-------- DATASET ENTRIES --------
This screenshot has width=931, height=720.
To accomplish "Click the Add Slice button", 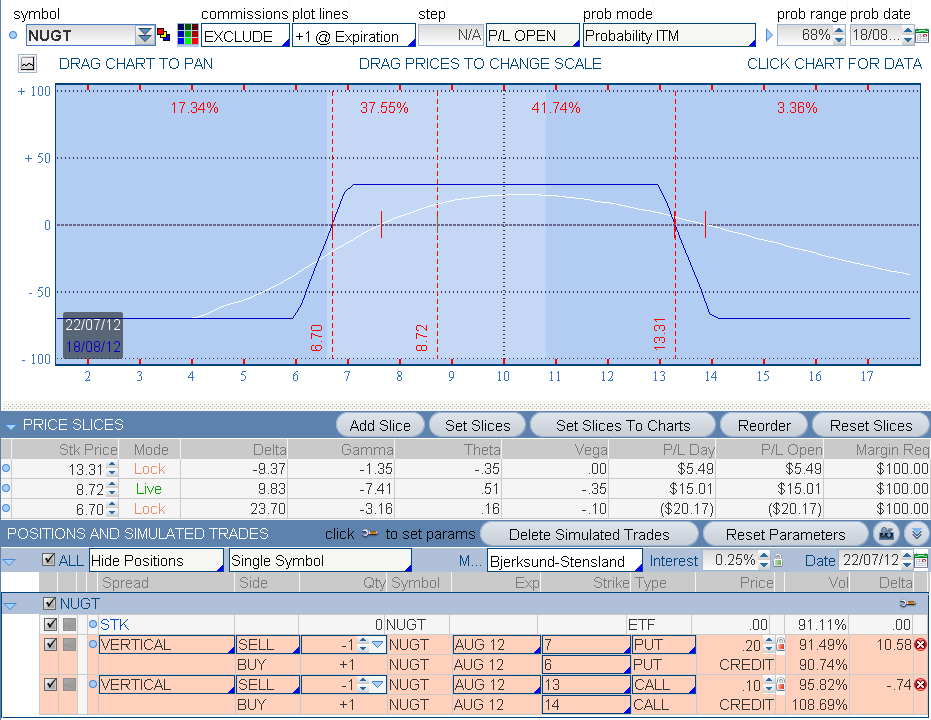I will [x=380, y=426].
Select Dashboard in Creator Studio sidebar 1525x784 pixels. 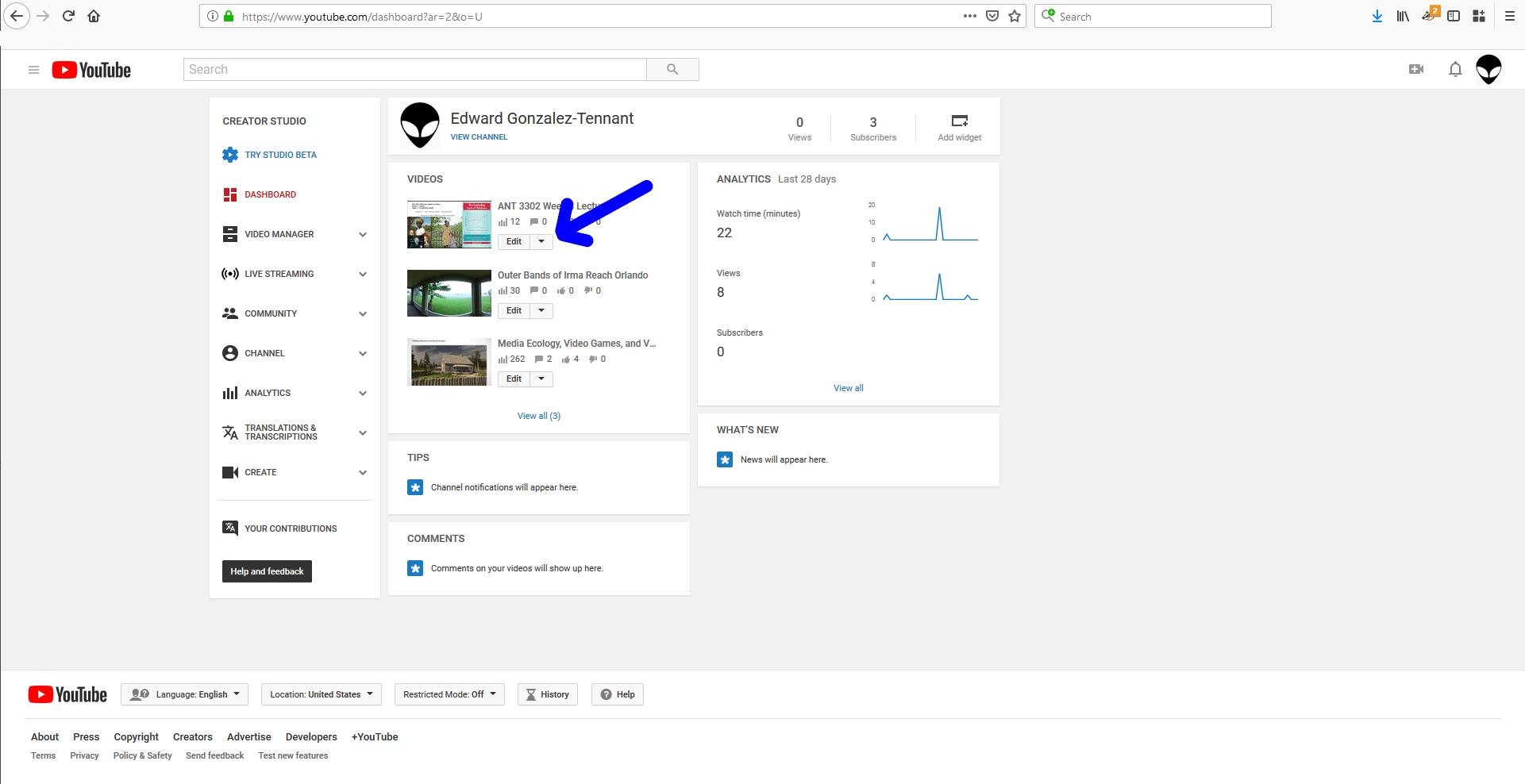[x=270, y=194]
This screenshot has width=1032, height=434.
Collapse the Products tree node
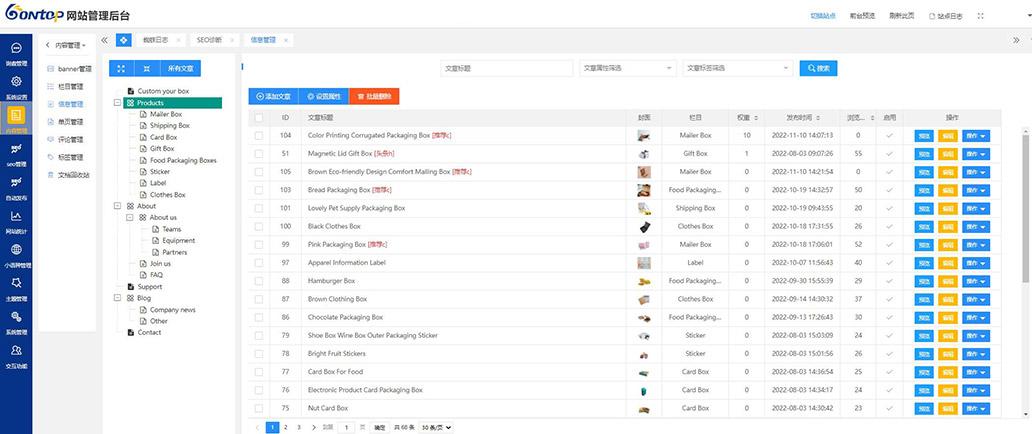coord(118,103)
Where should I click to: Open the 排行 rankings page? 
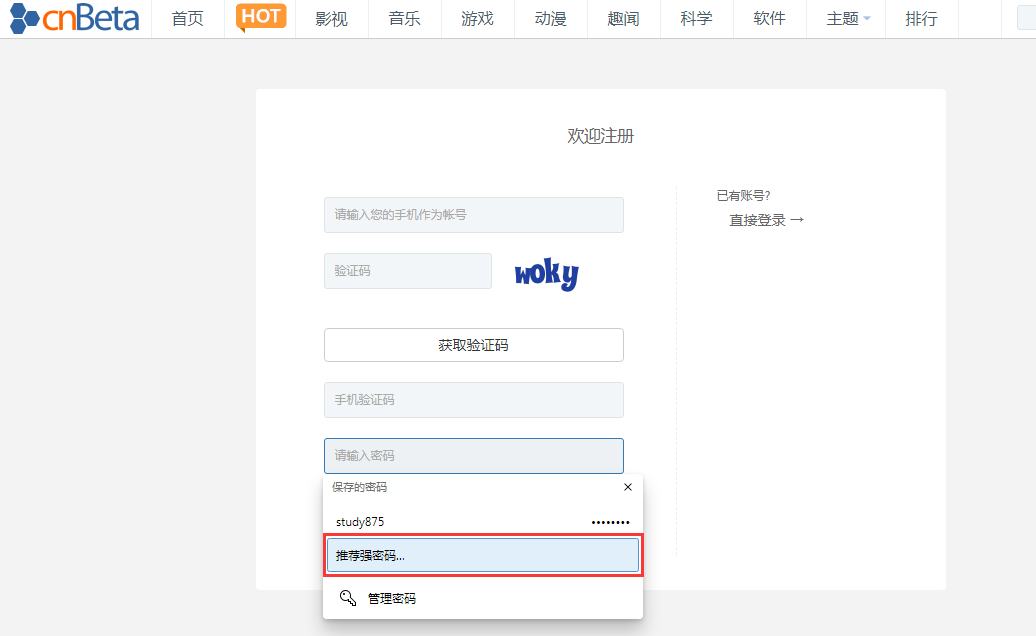coord(921,19)
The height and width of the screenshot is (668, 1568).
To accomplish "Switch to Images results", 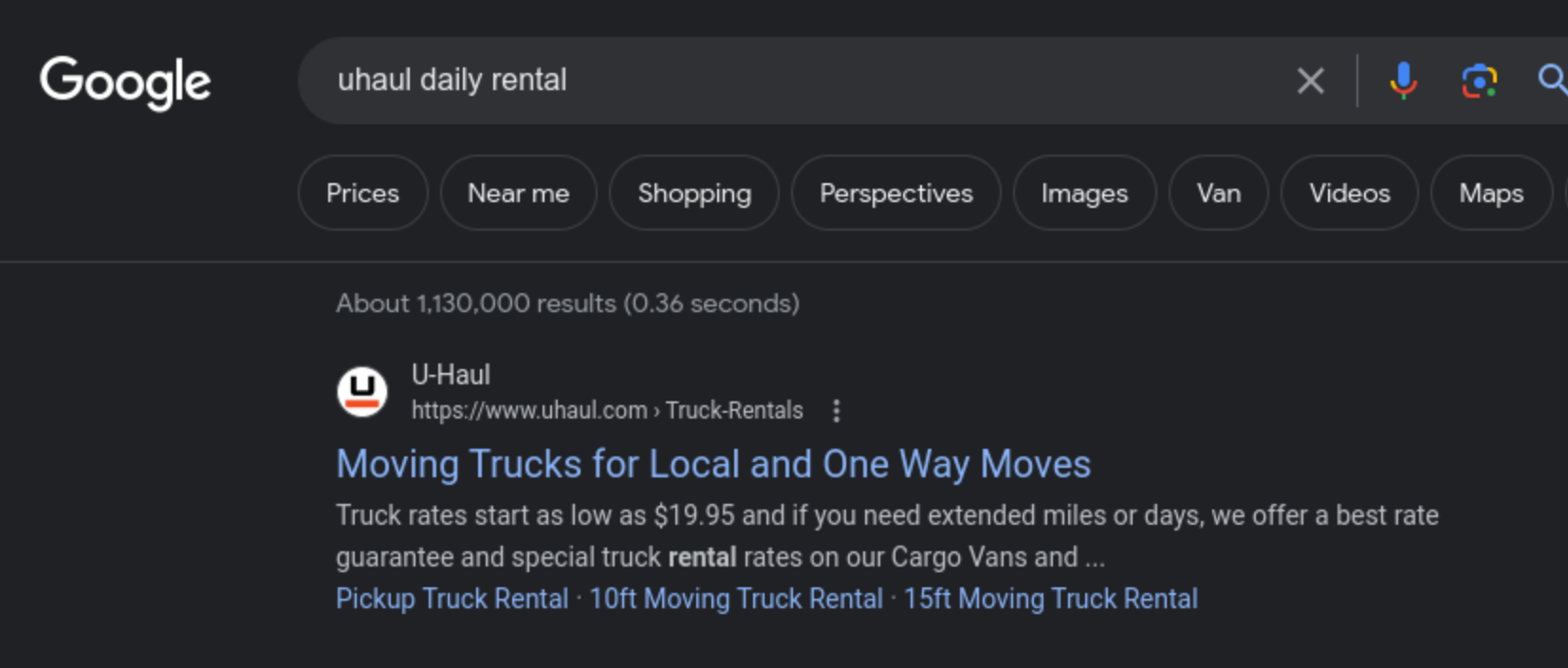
--------
The line that contains "Collapse the Products tree node" begins the range and the last line of the entries ends it; print that range exactly, without pictures.

Collapse the Products tree node
coord(118,103)
Where should I click to: Open the 排行 rankings page? 
coord(921,19)
The height and width of the screenshot is (668, 1568).
To accomplish "Switch to Images results", 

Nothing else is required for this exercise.